L'histoire :
Jeanne est venue au monde un soir enneigé d’hiver, au tournant du siècle dernier. Ses parents, Baptiste et Constance, habitent une bicoque derrière les fortifications de la ville de Paris. Cette banlieue immédiate de la capitale est surnommée la « Zone » en référence à sa vocation militaire originelle. La Zone n’a pas bonne réputation. Un repère d’apaches, vagabonds, bohémiens, voleurs et autres mauvais gens, raconte-t-on. D’ailleurs, le soir de sa naissance, la sage femme refuse d’abord de s’y rendre avant de s’y résoudre – devant l’insistance répétée d’un voisin – pour qu’à son arrivée Jeanne soit déjà là ! Au fil des ans, Jeanne a bien sûr grandi. Elle mène la vie simple des jeunes filles de sa condition. Elle y met cependant une application qui est toute sienne. Se tenir toujours bien droite, bien habillée, polie. Les jours où elle n’a pas école, Jeanne aime les passer avec son ami Luigi, un italien à la retraite marqué au visage à la suite d’un accident à l’usine. Luigi est aimé des enfants de la Zone. C’est un artiste. Il sait leur construire de petits soldats à partir de boîtes de sardines, tailler des lits de poupées dans des caisses à citron, etc. Jeanne aime aussi passer chez Rosalie, la blanchisseuse. Elle en revient chaque fois le nez contenté d’odeurs merveilleuses et la bouche pleine d’un bonbon de sucre cuit ! Jeanne aime enfin apprendre. Elle aime l’école, ses livres qui emplissent la bibliothèque. L’année du certificat d’études, son oncle Edouard lui a offert un dictionnaire d’une valeur de 45 francs ! Jeanne en a été toute époustouflée. Mais Jeanne parviendra-t-telle à décrocher son certificat d’étude ?...

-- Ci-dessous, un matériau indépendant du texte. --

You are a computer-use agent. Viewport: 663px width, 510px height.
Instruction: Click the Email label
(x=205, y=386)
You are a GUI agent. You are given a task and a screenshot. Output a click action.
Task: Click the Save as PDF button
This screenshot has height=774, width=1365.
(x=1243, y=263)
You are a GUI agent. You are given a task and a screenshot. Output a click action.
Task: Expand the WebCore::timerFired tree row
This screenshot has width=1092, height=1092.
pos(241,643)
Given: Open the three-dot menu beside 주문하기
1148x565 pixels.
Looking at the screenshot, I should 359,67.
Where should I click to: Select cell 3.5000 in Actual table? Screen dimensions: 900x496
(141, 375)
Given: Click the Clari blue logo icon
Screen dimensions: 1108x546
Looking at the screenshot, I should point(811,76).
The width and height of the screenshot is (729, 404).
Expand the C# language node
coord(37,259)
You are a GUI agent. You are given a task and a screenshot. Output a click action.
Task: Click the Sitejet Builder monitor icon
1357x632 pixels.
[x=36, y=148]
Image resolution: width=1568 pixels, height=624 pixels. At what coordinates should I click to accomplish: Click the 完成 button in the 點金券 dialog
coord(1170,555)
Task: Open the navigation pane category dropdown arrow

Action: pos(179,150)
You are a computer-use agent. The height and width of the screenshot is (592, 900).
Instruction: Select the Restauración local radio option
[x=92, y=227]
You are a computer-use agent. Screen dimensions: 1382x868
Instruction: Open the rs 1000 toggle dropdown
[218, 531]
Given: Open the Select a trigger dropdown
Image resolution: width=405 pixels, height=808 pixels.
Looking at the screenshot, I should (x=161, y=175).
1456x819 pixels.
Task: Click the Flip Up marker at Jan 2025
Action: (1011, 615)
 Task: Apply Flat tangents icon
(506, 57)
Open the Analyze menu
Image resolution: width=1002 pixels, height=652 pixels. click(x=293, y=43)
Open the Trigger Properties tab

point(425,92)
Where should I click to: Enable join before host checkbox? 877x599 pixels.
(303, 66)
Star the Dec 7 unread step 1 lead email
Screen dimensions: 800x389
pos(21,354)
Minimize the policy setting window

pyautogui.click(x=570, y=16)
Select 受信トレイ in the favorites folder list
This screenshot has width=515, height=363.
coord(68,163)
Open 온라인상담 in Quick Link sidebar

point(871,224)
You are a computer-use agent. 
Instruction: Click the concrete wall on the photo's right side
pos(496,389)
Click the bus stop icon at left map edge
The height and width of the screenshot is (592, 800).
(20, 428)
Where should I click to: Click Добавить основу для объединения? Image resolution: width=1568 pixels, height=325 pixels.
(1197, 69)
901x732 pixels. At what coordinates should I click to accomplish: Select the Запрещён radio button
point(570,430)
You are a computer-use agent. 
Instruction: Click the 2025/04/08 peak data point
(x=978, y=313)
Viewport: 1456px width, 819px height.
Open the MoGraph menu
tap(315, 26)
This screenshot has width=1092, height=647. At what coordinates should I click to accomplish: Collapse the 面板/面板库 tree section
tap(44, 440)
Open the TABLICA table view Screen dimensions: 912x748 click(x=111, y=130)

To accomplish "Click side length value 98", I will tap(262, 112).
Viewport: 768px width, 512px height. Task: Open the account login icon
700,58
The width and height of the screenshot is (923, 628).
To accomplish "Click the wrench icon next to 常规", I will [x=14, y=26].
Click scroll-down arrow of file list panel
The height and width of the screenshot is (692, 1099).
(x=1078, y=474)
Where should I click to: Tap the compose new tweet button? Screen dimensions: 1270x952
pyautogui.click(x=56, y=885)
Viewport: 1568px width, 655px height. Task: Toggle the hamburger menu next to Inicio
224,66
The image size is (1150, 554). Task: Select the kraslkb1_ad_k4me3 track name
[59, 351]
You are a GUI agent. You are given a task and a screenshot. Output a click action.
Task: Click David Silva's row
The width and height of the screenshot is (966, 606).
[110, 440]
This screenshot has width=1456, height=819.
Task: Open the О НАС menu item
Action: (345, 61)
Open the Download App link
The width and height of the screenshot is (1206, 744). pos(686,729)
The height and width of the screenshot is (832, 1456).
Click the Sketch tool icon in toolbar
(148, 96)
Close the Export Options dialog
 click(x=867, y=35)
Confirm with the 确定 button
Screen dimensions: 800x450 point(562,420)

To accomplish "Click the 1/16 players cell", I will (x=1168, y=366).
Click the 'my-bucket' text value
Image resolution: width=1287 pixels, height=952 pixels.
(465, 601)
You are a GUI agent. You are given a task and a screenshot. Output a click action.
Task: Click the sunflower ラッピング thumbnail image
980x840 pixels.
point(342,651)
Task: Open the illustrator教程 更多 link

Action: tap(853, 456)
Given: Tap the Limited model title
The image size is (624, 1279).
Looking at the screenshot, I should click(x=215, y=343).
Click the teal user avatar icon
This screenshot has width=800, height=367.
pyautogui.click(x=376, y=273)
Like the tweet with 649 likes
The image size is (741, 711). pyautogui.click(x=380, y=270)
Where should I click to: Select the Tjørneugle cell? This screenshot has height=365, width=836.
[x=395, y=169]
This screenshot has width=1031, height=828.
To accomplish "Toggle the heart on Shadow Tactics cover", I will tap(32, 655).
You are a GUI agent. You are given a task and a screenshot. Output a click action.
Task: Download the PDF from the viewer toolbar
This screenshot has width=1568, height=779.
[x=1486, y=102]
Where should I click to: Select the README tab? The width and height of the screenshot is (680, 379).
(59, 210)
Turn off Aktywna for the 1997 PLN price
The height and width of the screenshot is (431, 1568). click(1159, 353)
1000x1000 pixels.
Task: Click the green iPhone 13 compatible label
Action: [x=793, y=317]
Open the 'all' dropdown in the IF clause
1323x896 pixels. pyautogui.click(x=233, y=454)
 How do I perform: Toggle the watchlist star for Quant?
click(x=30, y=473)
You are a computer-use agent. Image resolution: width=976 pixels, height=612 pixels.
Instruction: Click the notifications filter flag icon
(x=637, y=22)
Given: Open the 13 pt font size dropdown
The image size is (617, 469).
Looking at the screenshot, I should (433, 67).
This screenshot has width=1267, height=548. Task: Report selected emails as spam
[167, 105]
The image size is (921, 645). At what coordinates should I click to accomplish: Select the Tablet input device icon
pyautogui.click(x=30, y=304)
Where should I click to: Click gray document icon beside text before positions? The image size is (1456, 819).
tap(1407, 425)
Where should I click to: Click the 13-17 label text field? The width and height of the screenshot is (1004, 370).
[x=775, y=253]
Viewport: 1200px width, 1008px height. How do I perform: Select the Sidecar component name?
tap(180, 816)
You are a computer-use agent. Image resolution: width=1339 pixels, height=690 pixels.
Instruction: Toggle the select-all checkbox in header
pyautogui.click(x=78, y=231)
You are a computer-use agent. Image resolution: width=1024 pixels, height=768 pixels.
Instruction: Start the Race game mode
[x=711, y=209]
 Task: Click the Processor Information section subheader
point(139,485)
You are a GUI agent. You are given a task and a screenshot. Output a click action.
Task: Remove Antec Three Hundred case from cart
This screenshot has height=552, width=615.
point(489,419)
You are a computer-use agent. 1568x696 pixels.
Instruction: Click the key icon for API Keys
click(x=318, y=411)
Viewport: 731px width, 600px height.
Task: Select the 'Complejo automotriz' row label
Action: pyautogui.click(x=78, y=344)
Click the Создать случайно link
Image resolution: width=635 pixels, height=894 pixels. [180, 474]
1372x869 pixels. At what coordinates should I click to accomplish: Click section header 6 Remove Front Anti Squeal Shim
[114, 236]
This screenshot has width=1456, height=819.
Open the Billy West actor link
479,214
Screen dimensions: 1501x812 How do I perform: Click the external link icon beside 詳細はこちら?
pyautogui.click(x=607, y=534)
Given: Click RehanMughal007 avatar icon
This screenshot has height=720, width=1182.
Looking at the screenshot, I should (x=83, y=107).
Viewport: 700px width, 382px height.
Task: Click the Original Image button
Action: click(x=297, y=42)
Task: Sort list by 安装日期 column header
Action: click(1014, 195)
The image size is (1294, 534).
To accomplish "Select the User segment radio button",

Ce qu'on en pense sur la planète BD :
Eliminons d’entrée un (possible) malentendu. Jeanne de la Zone n’est pas une bande dessinée. Nous sommes ici aux frontières de l’univers du 9ème art mais, parce qu’Etienne Davodeau (lauréat du Grand Prix à Angoulême pour les Mauvaises gens) y signe les illustrations, c’est assez pour que l’œuvre figure au catalogue de votre site d’actualité BD préféré. La collection L’Histoire sensible des éditions de l’Atelier s’est fixée pour but « de donner vie au quotidien des générations passées », des petites gens d’autrefois. Suivant un format bien arrêté, l’album se décline en trois temps : une intrigue racontant le cheminement de Jeanne vers l’âge adulte, un petit lexique dynamique et problématisé et, enfin, un dialogue mettant en scène les descendants de l’héroïne. Si l’ensemble présente un intérêt certain, et notamment certaines des rubriques éclairantes du lexique, la première partie se taille pour sûr la part du lion. Frédérique Jacquet, archiviste de formation et conservateur du patrimoine, livre un récit (très) bien écrit, soucieuse de distraire comme d’instruire. L’exactitude historique se fond dans les détails du quotidien. Ce passé « zonard » de la banlieue parisienne renaît sous sa plume et les pas de Jeanne. Page après page, l’image représentée gagne en clarté aidée en cela des illustrations d’Etienne Davodeau. L’auteur, sensible aux réalités sociales, est ici comme chez lui. Le plaisir est réel. Aujourd’hui augmenté d’un livret pédagogique disponible gratuitement sur Internet, l’album s’adresse à tous les curieux, passionnés, amateurs d’Histoire, nostalgiques, jeunes et moins, habitants qui connaissent ou pas les lieux des lieux du périphérique parisien. Epuisé depuis quelques temps, cette lecture rééditée – portée par la recommandation qu’en a faite le ministère dans le cadre des ABCD de l’égalité – vous en apprendra beaucoup tout en vous distrayant.